## EXTRAIT FOURNI
Quels traitements ? Quels possibilités ?

La base d’un bon traitement nécessite d’identifier correctement et en premier lieu les symptômes et leur influence dans la vie d’un patient. Une personne avec un mal de dos qui dure depuis des années ne devra pas être traitée de la même façon si elle présente en plus soit un état dépressif sévère, soit une détresse psychologique modérée. Il convient donc de comprendre la personne dans sa globalité avant de proposer une solution. Le cas n’est pas simple mais une certitude : il faut traiter de façon concomitante tous ces troubles car ils agissent ensemble et contribuent au handicap d’une personne.

En ce qui concerne l’aspect purement médical, précisons que les recommandations du National Institute for Health and Care Excellence (NICE) inclut la possibilité d’une prise médicamenteuse. En effet, dans certains cas, des antidépresseurs ont leur place dans le traitement car ils améliorent la qualité de vie, le sommeil ou la détresse psychologique, ce qui peut avoir un effet sur les douleurs par la suite. En revanche, avoir recours à des traitements anti-douloureux en soi comme le paracétamol, les opioïdes et les anti-inflammatoires (AINS) ne présente aucune efficacité et peut même avoir certains effets secondaires.

## LISTE DES TÂCHES
1 > Répondez à ces questions sur l'extrait consacré aux traitements :
(a) Qu'est-ce qui doit être identifié en premier lieu pour un bon traitement ?
(b) Quel organisme est à l'origine des recommandations mentionnées ?
(c) Quels traitements anti-douloureux sont présentés comme sans efficacité ?
2 > Reproduisez un passage de l'extrait consacré aux traitements : commencez aux mots « Quels traitements ? » et arrêtez-vous après « handicap d’une personne. ».
Les lignes qui suivent n'ont aucun rôle dans ce travail.

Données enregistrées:
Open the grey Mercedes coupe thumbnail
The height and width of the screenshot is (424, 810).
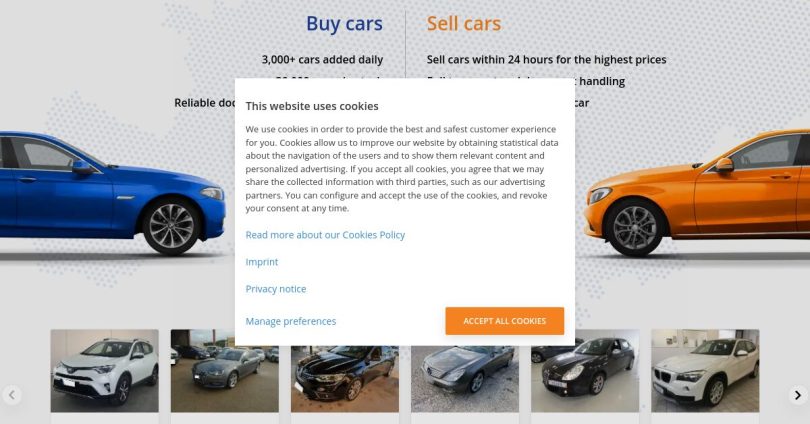click(465, 379)
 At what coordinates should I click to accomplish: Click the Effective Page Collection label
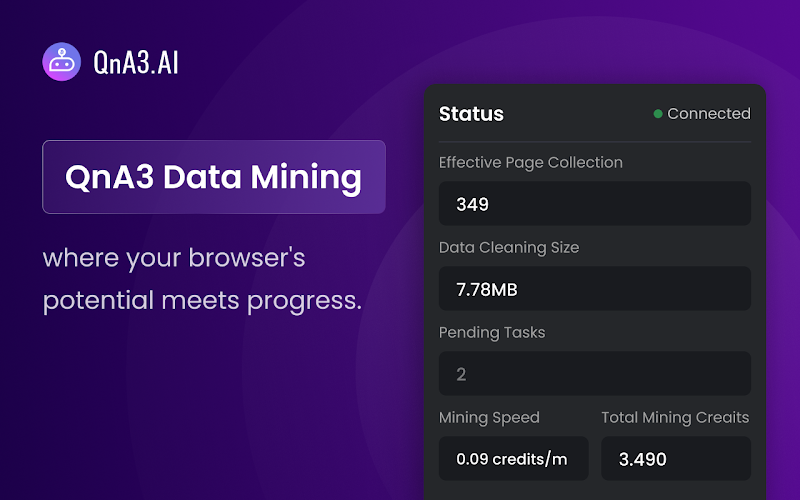(531, 163)
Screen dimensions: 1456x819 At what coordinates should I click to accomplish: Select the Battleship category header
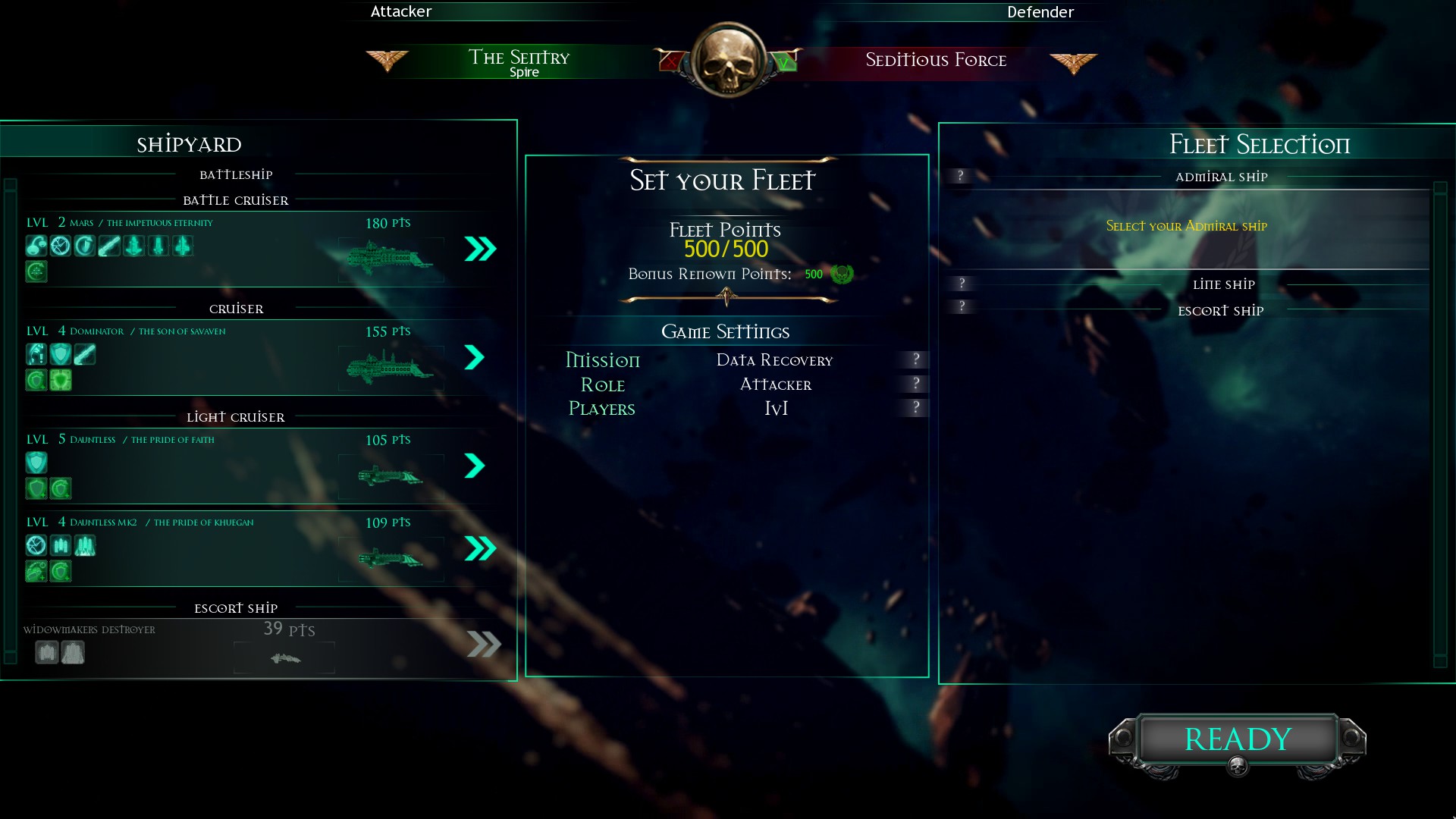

## RÉPONSES PAR TÂCHE
1 >
(a) Les symptômes et leur influence dans la vie d'un patient.
(b) Le National Institute for Health and Care Excellence (NICE).
(c) Le paracétamol, les opioïdes et les anti-inflammatoires (AINS).

2 >
Quels traitements ? Quels possibilités ?

La base d’un bon traitement nécessite d’identifier correctement et en premier lieu les symptômes et leur influence dans la vie d’un patient. Une personne avec un mal de dos qui dure depuis des années ne devra pas être traitée de la même façon si elle présente en plus soit un état dépressif sévère, soit une détresse psychologique modérée. Il convient donc de comprendre la personne dans sa globalité avant de proposer une solution. Le cas n’est pas simple mais une certitude : il faut traiter de façon concomitante tous ces troubles car ils agissent ensemble et contribuent au handicap d’une personne.